Tino van Kampen: Mijn neus achterna

Er was regen en wind voorspeld vandaag, maar dat weerhield mij er niet van om op de fiets een tochtje over Goeree te maken. Het plan was om via Havenhoofd naar de Kwade Hoek te rijden. Echter zoals vaker was mijn neus spelbreker, die wees een andere richting aan. De Scharrezeeweg leek hem een beter alternatief, dan kon ik verderop over de Plaat van Scheelhoek kijken.
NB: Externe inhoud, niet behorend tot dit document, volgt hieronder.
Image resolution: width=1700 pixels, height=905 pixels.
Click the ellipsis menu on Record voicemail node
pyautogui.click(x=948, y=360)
Langzaamaan komt er weer wat meer activiteit in vogelland. De rui is bij sommige soorten in zijn eindstadium en trekvogels verzamelen zich op akkers en velden. Boven de oever van een kreek zweeft een vrouwtje bruine kiekendief. Zij is onder andere te herkennen aan de roomkleurige kop en lichte schouders. Zij is wellicht op zoek naar een jonge meerkoet die evenals zijn broertjes en zusjes nog deze week uit het ei gekropen is. Een meerkoet heeft in goede tijden wel vier legsels, van gemiddeld acht eieren, in een seizoen. De natuur heeft het zo geregeld dat enkele uitgekomen jongen daarvan dienen als snack voor de kiekendief.
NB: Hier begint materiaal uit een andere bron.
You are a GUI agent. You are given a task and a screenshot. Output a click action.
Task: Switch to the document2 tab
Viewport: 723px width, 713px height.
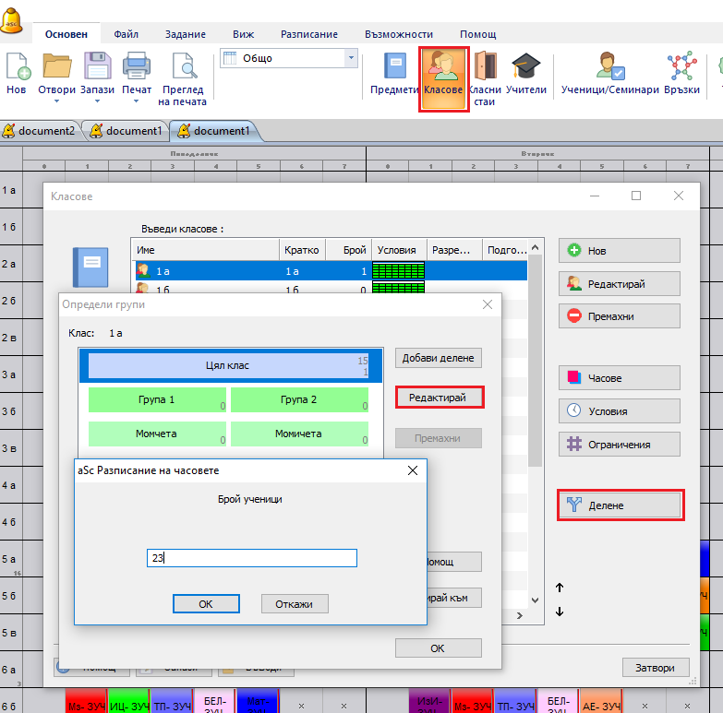(x=41, y=131)
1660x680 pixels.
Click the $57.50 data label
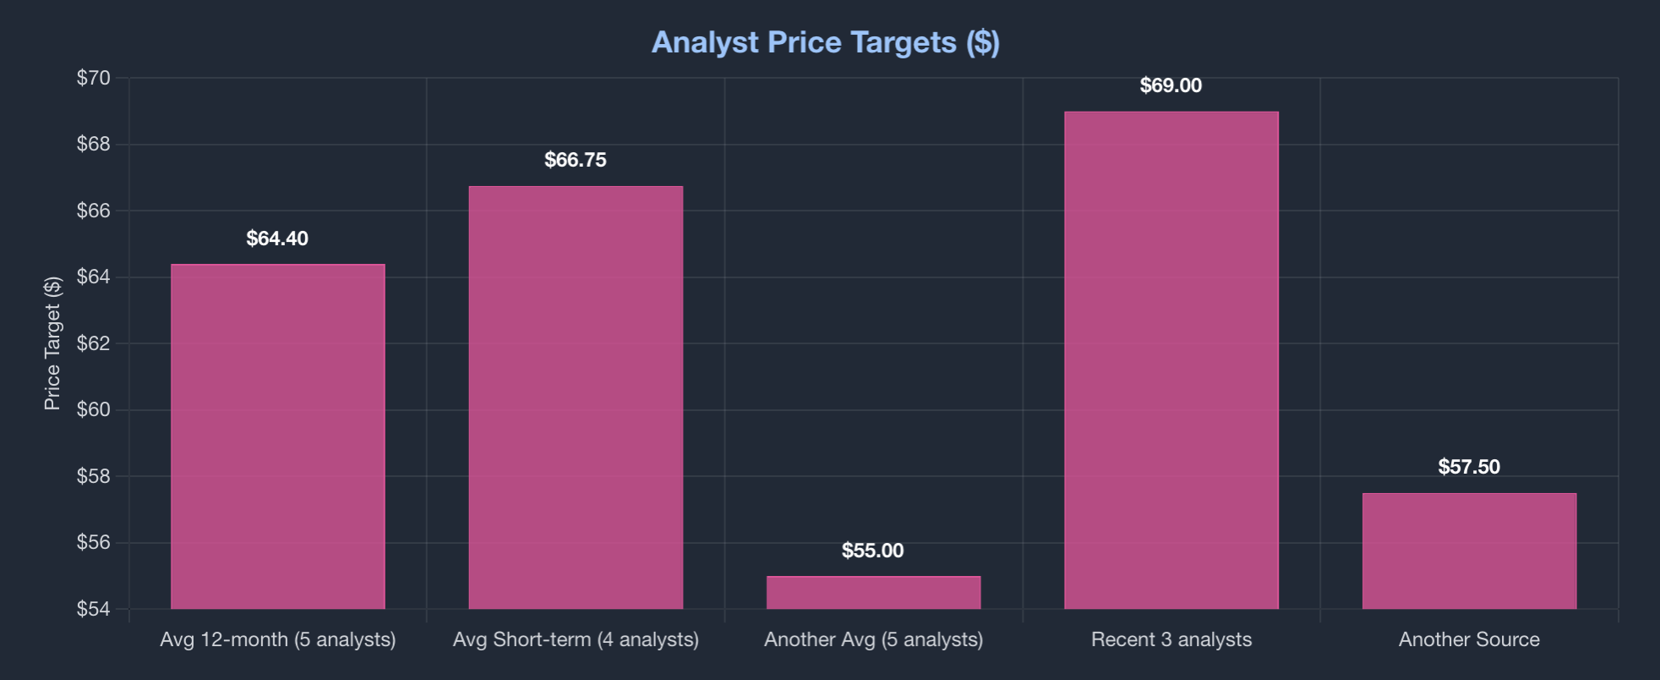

Via het Sas van Dirksland rijd ik naar vogelkijkhut De Slechtvalk. De hut doet zijn naam eer aan, want op een van de basaltblokken langs de oevers van het Haringvliet zit een slechtvalk zijn verenkleed te schikken. Wat opvalt zijn ook een zevental grote zilverreigers die gezamenlijk op ´jacht´ zijn. Een zilverreiger loopt langzaam door het water en jaagt een mogelijke prooi op. Telkens staat hij even stil om eventueel toe te slaan. Dit in tegenstelling tot een blauwe reiger die minutenlang stil kan blijven staan om een prooi te vangen.

Ineens is er verderop tumult. Kieviten en spreeuwen vliegen op. Vanaf de overkant komen twee zeearenden aangezeild. Enkele ganzen en eenden langs de oever zijn het doelwit. Deze zijn echter door het opvliegende gevederde gewaarschuwd. De arenden wagen een enkele poging, maar het verrassingseffect is weg. Zij draaien nog enkele rondjes en vliegen vervolgens richting de Korendijk in de Hoekse Waard.

Intussen is het bij vlagen licht gaan regenen. Ik schat dat ik er tien kilometer op heb zitten. Als ik zonder stoppen terugrijd naar Stellendam kom ik misschien nog droog aan. De lucht is namelijk dreigend donker langs de kust bij Ouddorp. Toch moet ik onderweg van mijn fiets af. Op een akker hoor ik een helder fluiten … de goudplevier. Nu dient de herfst zich echt aan. De vogel is vanuit het Noorden op doortrek en kan tot diep in de winter blijven pleisteren. Alleen strenge vorst dwingt hem tot verdergaan.

En nu op naar huis. Maar mijn neus zegt wat anders… De geur van gebakken vis. Ik kan het niet weerstaan.

Door Tino van Kampen

Tino van Kampen schrijft maandelijks over zijn omzwervingen in de natuur rondom het Haringvliet. (-red.)